LIVRE 2 ELEGIE 9
à m le chevalier de P.
Je perds la moitié de moi-même,
et tu me défends de pleurer !
Ami, qui pourrait endurer
mon infortune et ma douleur extrême ?
Un autre, ô ciel ! De plaisir éperdu,
contre son coeur pressera l' infidèle !
Un autre dormira près d' elle,
jusqu' au milieu du jour, à ma place étendu !
Et moi, pour prix de mes ardeurs sincères,
trahi, quitté dans l' âge des amours,
hélas ! Je verrai pour toujours,
comme des ombres mensongères,
s' évanouir mes heures les plus chères,
les plaisirs séduisans, les voluptés légères,
sans verser des larmes amères,
et sans tourner les yeux vers mes premiers beaux
jours !
Non ; de ce courage suprême
mon coeur est bien loin de s' armer.
Quiconque, en perdant ce qu' il aime,
peut se résoudre à vivre, est indigne d' aimer.
Ne me reproche plus ma honteuse faiblesse :
Tibulle a tant pleuré sa chère Nééra !
Nous savons tous par coeur ces vers pleins de
mollesse,
que loin de ses amours Pétrarque soupira.
Toi-même enfin, quand ta belle maîtresse,
celle que tu chéris cent fois plus que tes yeux,
premier objet de ta vive tendresse,
t' exila sans pitié de son lit amoureux,
souillé d' une indigne poussière,
tremblant, égaré, furieux,
de tes deux mains arrachant tes cheveux,
je t' ai vu dans mes bras abhorrer la lumière,
et te plaindre à la fois des mortels et des dieux.

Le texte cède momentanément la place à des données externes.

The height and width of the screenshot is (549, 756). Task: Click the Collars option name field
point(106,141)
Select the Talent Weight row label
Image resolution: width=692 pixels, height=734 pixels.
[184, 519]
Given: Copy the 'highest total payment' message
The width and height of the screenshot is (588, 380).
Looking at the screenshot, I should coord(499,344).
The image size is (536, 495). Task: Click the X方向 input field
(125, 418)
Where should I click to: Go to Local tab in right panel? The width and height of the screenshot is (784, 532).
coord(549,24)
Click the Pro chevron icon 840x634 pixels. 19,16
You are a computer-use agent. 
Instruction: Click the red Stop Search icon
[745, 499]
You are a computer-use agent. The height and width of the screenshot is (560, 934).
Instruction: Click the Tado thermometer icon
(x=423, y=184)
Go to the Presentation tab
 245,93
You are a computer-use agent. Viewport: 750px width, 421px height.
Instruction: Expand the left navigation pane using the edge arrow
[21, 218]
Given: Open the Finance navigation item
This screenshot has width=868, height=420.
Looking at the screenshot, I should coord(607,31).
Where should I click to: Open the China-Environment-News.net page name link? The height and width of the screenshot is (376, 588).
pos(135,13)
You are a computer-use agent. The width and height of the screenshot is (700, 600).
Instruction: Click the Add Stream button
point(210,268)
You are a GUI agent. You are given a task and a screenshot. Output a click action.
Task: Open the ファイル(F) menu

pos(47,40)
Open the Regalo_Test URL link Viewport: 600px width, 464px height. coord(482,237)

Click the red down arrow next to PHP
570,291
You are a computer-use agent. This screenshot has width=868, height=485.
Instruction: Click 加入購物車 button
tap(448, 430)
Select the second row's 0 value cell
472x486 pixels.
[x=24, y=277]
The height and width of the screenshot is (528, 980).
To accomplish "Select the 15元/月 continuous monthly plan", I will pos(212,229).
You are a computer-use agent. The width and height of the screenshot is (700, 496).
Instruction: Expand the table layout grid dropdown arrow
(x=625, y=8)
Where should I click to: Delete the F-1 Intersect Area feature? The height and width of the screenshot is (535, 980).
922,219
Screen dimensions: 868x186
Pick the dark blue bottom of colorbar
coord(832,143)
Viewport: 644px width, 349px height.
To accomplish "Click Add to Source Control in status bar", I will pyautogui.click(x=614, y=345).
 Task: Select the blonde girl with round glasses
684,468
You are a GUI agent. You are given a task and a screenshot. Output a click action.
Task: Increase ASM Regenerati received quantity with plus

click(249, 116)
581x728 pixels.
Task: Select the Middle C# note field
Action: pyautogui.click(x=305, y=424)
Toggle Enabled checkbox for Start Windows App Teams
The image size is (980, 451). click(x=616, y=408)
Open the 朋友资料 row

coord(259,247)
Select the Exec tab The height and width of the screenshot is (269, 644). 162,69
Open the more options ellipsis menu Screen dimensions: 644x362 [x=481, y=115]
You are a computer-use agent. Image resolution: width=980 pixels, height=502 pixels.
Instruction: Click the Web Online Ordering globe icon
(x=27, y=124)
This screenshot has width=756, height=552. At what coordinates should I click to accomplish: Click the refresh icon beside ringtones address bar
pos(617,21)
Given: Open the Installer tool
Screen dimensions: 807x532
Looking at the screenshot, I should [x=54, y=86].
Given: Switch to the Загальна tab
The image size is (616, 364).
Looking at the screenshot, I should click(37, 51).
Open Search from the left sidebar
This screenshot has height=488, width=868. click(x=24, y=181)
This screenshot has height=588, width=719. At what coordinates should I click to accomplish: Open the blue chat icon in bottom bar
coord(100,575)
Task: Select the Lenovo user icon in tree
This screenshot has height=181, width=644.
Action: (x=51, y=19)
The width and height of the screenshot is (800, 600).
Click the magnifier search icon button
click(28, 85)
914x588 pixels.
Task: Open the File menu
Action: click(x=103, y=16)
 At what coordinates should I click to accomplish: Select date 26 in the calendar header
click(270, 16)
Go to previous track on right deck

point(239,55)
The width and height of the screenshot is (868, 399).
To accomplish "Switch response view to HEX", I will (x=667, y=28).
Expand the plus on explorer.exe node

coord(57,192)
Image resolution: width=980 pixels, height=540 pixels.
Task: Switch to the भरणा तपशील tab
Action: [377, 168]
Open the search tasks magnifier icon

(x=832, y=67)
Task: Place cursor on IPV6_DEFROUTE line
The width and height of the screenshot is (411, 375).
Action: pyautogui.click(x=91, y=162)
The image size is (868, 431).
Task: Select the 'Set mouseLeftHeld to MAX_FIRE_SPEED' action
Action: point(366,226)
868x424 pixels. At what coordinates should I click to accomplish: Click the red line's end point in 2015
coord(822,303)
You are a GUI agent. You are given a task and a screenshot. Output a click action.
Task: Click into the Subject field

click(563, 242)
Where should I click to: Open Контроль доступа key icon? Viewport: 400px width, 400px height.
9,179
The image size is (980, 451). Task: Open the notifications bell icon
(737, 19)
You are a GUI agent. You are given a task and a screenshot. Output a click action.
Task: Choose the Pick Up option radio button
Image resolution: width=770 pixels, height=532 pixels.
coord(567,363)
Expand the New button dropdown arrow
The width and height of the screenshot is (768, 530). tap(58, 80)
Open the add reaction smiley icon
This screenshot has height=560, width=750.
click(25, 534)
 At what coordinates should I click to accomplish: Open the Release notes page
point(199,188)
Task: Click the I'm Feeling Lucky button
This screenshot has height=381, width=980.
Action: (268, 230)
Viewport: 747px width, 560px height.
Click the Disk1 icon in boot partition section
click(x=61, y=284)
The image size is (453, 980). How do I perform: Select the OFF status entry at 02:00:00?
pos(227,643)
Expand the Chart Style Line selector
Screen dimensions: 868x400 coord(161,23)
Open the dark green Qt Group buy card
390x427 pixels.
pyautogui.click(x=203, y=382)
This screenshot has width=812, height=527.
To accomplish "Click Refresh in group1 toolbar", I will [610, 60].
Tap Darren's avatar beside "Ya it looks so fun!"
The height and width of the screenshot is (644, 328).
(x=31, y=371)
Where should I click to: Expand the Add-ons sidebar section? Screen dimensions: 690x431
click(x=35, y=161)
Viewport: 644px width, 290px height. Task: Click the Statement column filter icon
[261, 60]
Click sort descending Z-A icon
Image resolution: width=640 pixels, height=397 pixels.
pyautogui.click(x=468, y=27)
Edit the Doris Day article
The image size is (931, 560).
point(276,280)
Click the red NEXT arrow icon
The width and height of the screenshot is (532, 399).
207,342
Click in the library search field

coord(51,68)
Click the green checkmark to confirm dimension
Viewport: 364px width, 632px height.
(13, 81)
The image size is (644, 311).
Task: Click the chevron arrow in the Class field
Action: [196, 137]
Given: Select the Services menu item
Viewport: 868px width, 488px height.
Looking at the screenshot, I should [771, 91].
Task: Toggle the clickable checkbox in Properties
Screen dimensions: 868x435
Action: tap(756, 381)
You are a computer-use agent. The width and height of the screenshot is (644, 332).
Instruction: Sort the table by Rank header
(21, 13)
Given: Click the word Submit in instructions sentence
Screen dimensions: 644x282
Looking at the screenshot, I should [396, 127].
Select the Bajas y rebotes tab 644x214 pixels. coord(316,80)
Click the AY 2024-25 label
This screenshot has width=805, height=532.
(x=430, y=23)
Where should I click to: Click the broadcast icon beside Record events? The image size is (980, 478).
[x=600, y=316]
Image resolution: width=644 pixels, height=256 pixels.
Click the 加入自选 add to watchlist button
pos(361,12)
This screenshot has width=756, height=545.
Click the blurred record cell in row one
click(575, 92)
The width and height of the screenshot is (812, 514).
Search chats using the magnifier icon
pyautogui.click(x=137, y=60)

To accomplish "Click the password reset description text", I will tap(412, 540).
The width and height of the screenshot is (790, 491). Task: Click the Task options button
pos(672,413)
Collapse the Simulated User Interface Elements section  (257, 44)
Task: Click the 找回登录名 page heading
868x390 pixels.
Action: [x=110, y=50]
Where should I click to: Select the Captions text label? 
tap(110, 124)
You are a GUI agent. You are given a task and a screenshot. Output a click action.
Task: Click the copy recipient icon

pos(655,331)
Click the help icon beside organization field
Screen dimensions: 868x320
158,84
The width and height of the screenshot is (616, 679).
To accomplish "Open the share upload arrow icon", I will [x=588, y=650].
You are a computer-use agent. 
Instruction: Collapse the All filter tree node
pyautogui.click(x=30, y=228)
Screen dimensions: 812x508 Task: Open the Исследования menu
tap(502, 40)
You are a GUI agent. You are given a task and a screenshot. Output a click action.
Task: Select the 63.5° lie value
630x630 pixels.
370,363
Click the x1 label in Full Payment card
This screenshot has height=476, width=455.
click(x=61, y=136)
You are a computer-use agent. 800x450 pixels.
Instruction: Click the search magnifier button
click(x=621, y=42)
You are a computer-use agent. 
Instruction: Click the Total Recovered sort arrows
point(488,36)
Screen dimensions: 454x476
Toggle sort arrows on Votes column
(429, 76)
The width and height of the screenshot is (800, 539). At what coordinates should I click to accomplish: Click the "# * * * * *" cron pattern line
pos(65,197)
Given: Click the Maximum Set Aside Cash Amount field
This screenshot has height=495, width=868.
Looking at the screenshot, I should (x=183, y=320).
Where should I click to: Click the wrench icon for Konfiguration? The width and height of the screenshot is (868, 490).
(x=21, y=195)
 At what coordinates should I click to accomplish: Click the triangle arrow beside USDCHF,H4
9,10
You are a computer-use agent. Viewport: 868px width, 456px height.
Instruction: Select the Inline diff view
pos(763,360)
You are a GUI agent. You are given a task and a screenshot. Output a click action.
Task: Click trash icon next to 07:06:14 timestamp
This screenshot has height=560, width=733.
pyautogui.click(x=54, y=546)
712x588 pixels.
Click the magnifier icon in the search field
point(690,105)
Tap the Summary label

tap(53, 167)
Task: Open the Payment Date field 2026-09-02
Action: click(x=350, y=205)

Eh ! Qui dans l' univers ignore tes alarmes ?
Quel coeur à tes chagrins n' a point donné de larmes ?
Du Pinde et de Paphos tous les antres émus
ont retenti cent fois du nom d' éléonore :
dans les vallons d' Hybla, sur le sommet d' Hémus,
les rochers attendris le répètent encore.